Ten wzrok, który chce wykrzyczeć: NO ROZPŁACZ SIĘ!!! Kiedy pyta Kathrine o dzień 25.06, albo to jej mruczenie kiedy Paris pytała babci w szpitalu dokąd mają pójść....

Nasza Drzyzga to przynajmniej ma serce na dłoni.
A ta s....ka?

: wt, 09 lis 2010, 17:03
autor: heavencanwait
Zero delikatności ze strony Oprah. Nie potrzebnie wypytywała KJ o rzeczy związane z 25, jakby chciała ją specjalnie do łez doprowadzić. Nie podobało mi się to w ogóle.

: wt, 09 lis 2010, 18:48
autor: Dzwoneczek MJJ
Strasznie współczuję Kath... Cały czas szklane oczy. Oprah mogła sobie darować 25. Trochę dziwnie podeszła do tego spotkania, jakoś z dużym dystansem i na sucho, a przecież rozmawia z matką, która straciła syna...

Generalnie ciężko mi się to ogląda, bo po raz kolejny czuję rozdrapywanie rany, którą spowodowała utrata takiego słoneczka jakim był MJ.

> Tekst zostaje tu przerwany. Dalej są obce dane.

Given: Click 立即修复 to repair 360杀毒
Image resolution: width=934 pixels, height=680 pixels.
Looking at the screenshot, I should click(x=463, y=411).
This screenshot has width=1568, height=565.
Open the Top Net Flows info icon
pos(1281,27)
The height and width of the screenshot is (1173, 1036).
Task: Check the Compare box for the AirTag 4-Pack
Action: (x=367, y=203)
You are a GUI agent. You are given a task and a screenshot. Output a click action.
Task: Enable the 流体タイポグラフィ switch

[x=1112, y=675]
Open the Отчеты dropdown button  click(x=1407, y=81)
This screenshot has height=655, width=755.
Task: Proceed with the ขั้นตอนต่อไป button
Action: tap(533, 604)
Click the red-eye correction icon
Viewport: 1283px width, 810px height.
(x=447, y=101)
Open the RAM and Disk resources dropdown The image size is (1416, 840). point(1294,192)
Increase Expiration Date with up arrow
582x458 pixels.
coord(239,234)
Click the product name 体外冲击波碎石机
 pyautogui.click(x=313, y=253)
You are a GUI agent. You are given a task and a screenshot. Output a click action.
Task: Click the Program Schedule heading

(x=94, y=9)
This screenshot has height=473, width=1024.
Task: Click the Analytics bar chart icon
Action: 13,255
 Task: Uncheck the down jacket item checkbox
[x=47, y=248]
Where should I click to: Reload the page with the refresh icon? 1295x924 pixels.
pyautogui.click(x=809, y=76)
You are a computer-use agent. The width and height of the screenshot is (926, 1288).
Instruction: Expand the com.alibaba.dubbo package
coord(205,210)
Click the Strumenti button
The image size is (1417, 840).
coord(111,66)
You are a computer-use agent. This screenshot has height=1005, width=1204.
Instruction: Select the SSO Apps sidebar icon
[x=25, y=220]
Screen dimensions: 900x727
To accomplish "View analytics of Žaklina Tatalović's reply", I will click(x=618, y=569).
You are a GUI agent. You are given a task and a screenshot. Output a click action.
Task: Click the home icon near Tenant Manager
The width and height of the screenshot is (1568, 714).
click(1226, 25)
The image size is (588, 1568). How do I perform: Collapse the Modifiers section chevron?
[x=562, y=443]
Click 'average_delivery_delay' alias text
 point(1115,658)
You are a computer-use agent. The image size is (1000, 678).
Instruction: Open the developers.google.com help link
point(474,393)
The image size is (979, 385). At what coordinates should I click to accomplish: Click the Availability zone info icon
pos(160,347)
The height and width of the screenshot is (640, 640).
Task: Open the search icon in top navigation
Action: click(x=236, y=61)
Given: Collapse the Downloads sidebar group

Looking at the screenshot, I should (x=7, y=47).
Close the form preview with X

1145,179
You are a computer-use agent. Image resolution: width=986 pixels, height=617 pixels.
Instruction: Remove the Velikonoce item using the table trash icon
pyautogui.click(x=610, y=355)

Dzieci jak to dzieci. Fajne. ;-)

: wt, 09 lis 2010, 19:51
autor: Pitrzel
Bardzo przyjemny wywiad. Nie będe się za dużo rozpisywał.. może napisze tylko że Prince wyglądał, jakby był panem świata i fajny piesek ; )

: wt, 09 lis 2010, 21:57
autor: Baby Jane
Paris robi bardzo pozytywne wrażenie.

: wt, 09 lis 2010, 22:28
autor: polishblacksoul
mozna by rzec - najpozytywniejsze z calej trojki
bardzo inteligetna i dojrzala dziewczynka. to po prostu widac w sposobie w jaki sie zachowuje, wypowiada, w jaki patrzy w oczy rozmowcy

: wt, 09 lis 2010, 22:37
autor: Michael FOREVER!!!
Paris bardzo przypomina mi MJ ....te ruchy, opanowanie i przede wszystkim ten sam spokój co u taty...bije od niej wiecie to coś.....michaelowego.

: wt, 09 lis 2010, 22:41
autor: Justine1304
Wiecie sama mówiła, że ćwiczyła z ojcem grę aktorską + pewnie podpatrzyła jego zachowanie.
Ja zauważyłam, że obojętnie co by dzieciaki nie robiły to mimikę i ruchy mają jak u MJ'a. Nie chodzi o to, że nie przypominają go wyglądem fizycznym tylko sposobem bycia.